Intracranial hemorrhage resulting from venous hypertension is a main cause of morbidity and mortality related to dural AVF. Cortical venous drainage, as mentioned, is the major risk factor. At present, the additional effect of concurrent arterial aneurysms on the hemorrhagic risk of dural AVFs is unknown, although clearly these feeding aneurysms can hemorrhage.2,3 The literature on AVMs and concurrent aneurysms may shed some light on the issue. Aneurysms associated with AVMs have been reported in 5 to 7% of cases.18,19 Several retrospective and prospective studies have suggested a higher risk of hemorrhage in patients with an AVM and concurrent feeding-artery and intranidal aneurysm.18,19,20,21 Brown and colleagues22 reported an increased annual risk of 7% for intracranial hemorrhage in the setting of an unruptured AVM associated with a concurrent intranidal or feeding-artery aneurysm, creating an annual hemorrhage rate of 10%.
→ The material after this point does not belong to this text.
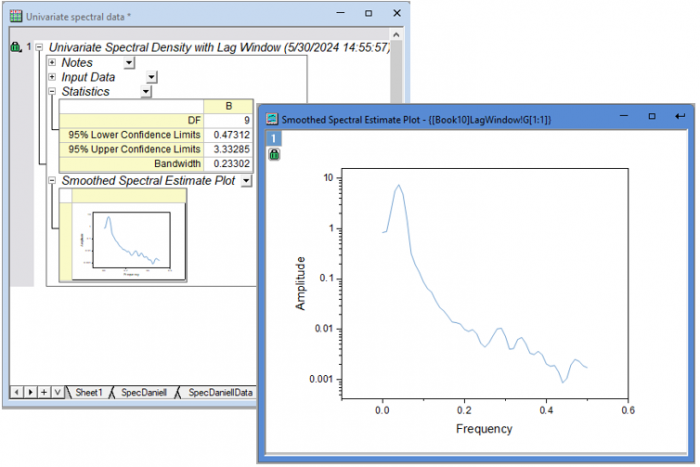Collapse the Smoothed Spectral Estimate Plot branch
This screenshot has height=467, width=700.
coord(52,180)
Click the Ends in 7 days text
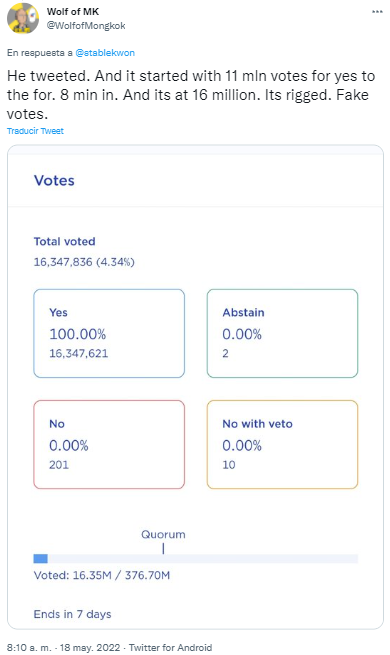Screen dimensions: 390x655 (x=73, y=614)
The treatment of feeding-artery aneurysms at the same time as an AVM is controversial. Some authors have recommended a conservative approach because they believe that these lesions are flow-related and may regress or remain stable once the AVM is removed.11 Others have proposed that such aneurysms should be treated immediately because of their risk of hemorrhage.18,23 At present, there is no treatment guideline for a concurrent arterial aneurysm and dural AVF.
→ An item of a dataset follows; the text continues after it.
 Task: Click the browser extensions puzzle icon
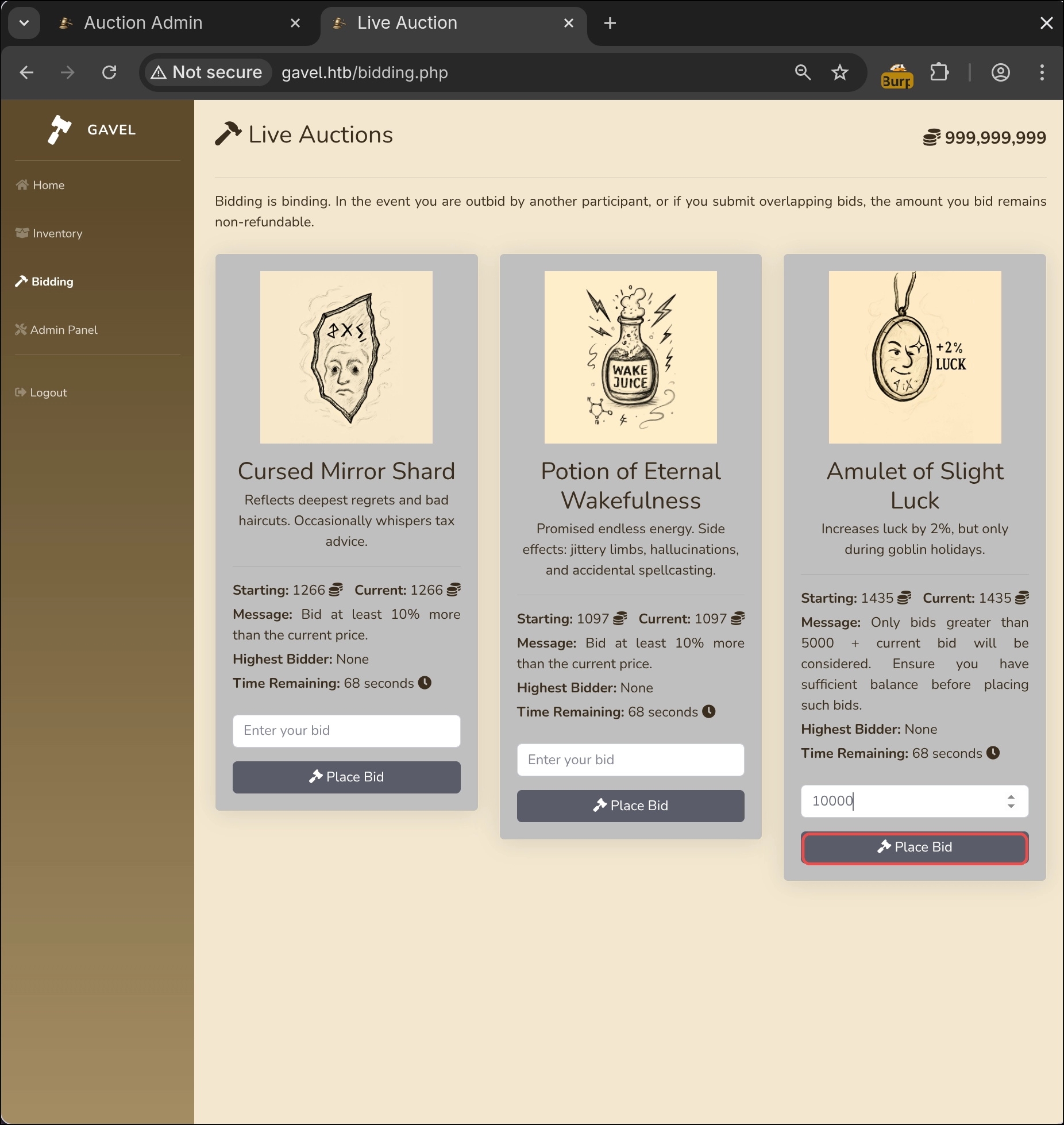click(939, 72)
In our case, we elected to follow the aneurysm because it was small and asymptomatic. We believed that it was flow related and would regress once the dural AVF was obliterated. In fact, the aneurysm regressed spontaneously after the staged, multimodal treatment of the dural AVF. Until more data are available regarding concurrent aneurysms and dural AVFs, however, the decisions of when and whether to treat an unruptured dural AVF feeding-artery aneurysm must be made on an individual basis.
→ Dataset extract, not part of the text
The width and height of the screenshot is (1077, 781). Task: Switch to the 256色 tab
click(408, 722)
We thank Kristin Kraus for her editorial support during the preparation of this article.
In this case report, a feeding-artery aneurysm developed on the anterior inferior cerebellar artery (AICA) after transarterial embolization of a transverse-sigmoid sinus dural arteriovenous fistula (AVF) and skeletonization of the transverse and sigmoid sinuses. Intracranial dural AVFs typically do not derive much blood supply from cerebral or cerebellar arteries, and the development of an aneurysm on such an artery is a rare finding. This association is not rare with spinal dural AVFs; I have seen several and have reported one such case.1
Although the focus of this report is this association between the dural AVF and AICA aneurysm, I would comment on the therapeutic management. Complete elimination of the fistula required staged embolizations and staged surgeries, including a transpetrosal approach to resect the sigmoid sinus. The fistula was not cured until a final transvenous embolization obliterated the transverse sinus. It is possible and likely that the fistula could have been obliterated simply with transvenous obliteration of the sinuses, sparing the patient the other interventions. I would have considered this therapy as a first step rather than as a last resort. Transvenous obliteration of transverse-sigmoid sinus dural AVFs is particularly efficacious and can limit the need for surgery when endovascular therapies are incomplete or unsuccessful. If called to operate under these circumstances, I would have occluded the fistula and considered clipping the AICA aneurysm, since the same retrolabyrinthine approach would have provided ample exposure of the aneurysm. Definitive treatment of the aneurysm adds minimal additional risk and eliminates the uncertainty surrounding aneurysm regression.